A number of trusts have recently struggled with oxygen supply issues. The BBC reported doctors at Southend Hospital were told to lower patients’ oxygen intake because of a “critical situation with oxygen supply”.
Meanwhile, The Independent reported Epsom and St Helier University Hospitals Trust had to transfer patients to neighbouring trusts after oxygen demand led to unsustainable pressure on its pipes.
NHSE/I’s instructions come four months after it warned engineers had repeatedly highlighted the need for hospitals to take remedial action over their oxygen supply infrastructure (see attachment below this story).
At that time, the regulator criticised trusts’ inaction on the issue “despite warnings of potentially serious consequences for patient safety”.
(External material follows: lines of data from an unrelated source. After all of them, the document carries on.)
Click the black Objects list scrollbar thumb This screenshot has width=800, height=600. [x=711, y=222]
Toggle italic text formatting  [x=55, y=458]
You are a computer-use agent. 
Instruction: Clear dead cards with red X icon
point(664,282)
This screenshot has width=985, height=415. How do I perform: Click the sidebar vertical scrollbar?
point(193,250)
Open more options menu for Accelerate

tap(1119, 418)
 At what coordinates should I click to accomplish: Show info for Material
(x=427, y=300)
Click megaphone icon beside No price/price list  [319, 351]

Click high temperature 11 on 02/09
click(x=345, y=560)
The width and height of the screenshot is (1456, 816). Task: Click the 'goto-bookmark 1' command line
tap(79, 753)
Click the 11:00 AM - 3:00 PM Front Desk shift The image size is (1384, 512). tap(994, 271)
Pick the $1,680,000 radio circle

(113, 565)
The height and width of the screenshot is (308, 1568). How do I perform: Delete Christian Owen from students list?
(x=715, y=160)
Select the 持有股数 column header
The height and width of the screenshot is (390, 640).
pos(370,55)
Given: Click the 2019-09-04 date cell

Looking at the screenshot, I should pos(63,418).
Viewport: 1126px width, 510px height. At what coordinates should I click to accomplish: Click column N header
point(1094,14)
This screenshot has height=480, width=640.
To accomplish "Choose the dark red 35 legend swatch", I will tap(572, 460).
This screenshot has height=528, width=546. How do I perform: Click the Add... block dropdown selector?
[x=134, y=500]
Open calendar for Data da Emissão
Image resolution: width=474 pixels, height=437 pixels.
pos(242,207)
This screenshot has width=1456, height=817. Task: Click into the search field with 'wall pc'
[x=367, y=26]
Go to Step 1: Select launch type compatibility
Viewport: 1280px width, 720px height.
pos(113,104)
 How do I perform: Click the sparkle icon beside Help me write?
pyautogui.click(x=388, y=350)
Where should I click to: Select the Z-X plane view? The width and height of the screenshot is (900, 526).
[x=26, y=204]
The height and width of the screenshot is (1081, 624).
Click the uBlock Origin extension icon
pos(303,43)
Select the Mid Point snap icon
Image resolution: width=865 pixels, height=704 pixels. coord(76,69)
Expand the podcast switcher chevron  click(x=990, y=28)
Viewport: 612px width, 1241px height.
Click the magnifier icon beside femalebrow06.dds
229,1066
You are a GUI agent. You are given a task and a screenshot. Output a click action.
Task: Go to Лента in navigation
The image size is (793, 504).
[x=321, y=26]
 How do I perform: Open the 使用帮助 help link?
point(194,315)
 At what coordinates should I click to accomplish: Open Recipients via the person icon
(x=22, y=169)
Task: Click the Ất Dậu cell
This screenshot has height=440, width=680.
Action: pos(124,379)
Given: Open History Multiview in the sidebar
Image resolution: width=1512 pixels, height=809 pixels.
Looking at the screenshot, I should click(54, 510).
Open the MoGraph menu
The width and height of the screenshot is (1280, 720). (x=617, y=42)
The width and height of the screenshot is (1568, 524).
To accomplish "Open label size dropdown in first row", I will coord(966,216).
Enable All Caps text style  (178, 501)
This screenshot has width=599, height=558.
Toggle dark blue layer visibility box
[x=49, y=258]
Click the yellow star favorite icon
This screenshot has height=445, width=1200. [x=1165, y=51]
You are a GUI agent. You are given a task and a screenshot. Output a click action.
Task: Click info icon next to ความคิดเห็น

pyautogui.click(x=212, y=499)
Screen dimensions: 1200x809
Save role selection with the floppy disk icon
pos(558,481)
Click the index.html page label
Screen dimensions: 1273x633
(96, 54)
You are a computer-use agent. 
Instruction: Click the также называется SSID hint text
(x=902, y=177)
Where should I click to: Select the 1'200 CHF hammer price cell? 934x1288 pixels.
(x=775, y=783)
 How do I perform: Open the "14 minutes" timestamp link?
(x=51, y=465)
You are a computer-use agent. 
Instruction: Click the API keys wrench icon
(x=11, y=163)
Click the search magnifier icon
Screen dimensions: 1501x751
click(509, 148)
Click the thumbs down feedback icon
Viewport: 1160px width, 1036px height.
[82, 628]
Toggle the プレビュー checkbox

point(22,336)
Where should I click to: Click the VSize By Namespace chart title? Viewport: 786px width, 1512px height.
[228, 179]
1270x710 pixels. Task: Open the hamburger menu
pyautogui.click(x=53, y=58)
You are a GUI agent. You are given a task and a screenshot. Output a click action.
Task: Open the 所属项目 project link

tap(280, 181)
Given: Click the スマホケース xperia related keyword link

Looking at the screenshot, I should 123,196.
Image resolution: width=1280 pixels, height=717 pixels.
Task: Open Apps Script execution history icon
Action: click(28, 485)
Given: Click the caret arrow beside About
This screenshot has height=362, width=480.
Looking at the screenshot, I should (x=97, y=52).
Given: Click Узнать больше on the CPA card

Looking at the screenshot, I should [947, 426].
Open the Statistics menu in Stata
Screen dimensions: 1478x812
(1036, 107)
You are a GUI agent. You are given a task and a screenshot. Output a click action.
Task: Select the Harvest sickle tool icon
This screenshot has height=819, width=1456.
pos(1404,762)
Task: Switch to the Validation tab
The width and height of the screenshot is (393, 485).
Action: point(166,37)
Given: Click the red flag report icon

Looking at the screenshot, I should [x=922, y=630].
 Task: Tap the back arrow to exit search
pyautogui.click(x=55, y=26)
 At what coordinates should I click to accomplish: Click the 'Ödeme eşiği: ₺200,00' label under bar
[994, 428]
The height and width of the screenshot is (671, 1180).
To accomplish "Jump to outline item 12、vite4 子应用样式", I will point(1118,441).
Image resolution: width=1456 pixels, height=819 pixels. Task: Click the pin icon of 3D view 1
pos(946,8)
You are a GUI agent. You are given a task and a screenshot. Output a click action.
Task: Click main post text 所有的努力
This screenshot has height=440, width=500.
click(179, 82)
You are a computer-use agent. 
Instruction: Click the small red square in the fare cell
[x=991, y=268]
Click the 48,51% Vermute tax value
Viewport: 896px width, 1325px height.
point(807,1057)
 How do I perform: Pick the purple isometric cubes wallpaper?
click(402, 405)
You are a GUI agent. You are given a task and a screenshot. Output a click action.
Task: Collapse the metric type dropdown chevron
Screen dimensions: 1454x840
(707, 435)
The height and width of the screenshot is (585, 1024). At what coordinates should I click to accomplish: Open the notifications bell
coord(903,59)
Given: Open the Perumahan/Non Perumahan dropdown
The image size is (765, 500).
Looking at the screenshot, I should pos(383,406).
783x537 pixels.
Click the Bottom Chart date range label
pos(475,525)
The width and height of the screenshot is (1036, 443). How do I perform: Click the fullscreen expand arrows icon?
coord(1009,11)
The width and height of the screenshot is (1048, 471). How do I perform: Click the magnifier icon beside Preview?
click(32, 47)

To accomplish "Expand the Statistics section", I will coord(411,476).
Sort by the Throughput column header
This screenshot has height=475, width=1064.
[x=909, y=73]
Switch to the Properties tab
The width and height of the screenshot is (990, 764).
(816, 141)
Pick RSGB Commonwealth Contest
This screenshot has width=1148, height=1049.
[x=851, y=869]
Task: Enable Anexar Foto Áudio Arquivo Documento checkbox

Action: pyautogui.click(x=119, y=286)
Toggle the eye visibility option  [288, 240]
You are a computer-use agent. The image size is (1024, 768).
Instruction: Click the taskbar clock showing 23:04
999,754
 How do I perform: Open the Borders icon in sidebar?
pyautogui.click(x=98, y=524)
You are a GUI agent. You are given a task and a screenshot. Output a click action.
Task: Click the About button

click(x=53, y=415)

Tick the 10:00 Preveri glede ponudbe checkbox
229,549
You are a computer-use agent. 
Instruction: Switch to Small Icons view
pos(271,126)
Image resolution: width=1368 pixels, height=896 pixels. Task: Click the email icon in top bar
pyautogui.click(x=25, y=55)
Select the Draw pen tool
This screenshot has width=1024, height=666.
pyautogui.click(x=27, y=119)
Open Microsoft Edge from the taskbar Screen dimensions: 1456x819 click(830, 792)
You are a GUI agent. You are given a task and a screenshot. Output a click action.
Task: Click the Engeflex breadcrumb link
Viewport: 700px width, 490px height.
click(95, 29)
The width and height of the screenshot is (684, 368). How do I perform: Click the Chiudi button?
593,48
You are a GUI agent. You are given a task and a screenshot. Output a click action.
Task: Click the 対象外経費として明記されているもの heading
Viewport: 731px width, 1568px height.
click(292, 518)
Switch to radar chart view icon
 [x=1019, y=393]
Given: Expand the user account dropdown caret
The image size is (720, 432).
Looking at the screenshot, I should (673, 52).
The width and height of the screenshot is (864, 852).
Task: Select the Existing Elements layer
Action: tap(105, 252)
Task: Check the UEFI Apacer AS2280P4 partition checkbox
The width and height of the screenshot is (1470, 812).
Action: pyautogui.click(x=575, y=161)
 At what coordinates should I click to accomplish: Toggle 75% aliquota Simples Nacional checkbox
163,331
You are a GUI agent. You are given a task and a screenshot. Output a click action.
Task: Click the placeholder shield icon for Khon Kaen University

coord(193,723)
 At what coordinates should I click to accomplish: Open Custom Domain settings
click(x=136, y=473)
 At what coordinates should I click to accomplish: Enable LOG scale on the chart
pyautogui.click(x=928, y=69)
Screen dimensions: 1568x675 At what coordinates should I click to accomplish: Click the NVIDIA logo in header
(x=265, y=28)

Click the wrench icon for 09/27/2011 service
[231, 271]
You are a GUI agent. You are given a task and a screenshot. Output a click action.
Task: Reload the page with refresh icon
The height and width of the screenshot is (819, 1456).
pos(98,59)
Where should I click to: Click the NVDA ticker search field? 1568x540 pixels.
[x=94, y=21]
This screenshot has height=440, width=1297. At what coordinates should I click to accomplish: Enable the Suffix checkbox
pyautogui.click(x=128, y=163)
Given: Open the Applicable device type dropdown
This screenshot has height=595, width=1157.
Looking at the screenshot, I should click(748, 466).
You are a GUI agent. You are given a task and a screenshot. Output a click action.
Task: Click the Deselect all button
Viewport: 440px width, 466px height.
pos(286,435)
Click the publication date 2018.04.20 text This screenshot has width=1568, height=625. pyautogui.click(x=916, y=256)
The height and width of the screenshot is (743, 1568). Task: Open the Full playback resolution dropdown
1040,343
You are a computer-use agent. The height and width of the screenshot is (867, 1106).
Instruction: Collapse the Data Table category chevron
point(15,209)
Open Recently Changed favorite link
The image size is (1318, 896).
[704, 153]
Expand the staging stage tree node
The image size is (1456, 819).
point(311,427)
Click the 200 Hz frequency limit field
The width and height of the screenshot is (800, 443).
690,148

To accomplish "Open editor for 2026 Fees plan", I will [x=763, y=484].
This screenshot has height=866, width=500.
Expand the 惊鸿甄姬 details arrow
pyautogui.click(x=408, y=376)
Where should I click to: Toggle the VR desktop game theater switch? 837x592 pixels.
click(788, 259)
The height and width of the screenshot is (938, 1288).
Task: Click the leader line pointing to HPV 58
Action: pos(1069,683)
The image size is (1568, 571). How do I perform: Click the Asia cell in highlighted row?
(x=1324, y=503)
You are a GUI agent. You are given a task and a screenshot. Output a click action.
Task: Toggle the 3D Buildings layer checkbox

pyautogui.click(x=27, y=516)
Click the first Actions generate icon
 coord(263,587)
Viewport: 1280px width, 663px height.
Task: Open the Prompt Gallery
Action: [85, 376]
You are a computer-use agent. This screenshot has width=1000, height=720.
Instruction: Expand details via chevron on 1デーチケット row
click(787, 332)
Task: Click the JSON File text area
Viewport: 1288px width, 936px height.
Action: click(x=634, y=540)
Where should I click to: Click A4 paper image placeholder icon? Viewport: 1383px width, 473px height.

The briefing stated: “All too often, the same remedial action appears year on year in the [engineers’] Audit Report… These timescales are not to be ignored or taken lightly.”
In addition to ordering more involvement of clinical engineers, NHSE/I told trusts to maintain an effective “vaporiser de-icing regime”.
This is necessary to prevent a build-up of ice on pipework connected to the oxygen tank, which often happens when oxygen use increases.
NHSE/I also reminded trusts to switch off oxygen supplies connected to areas of hospitals not in use, and to ensure that bed modelling and planning takes “full account” of oxygen capacity and flow availability.
Several trusts also experienced intense pressure on their oxygen infrastructure during the first wave of the pandemic, but NHSE/I said in August that no trust ran out of oxygen in that period.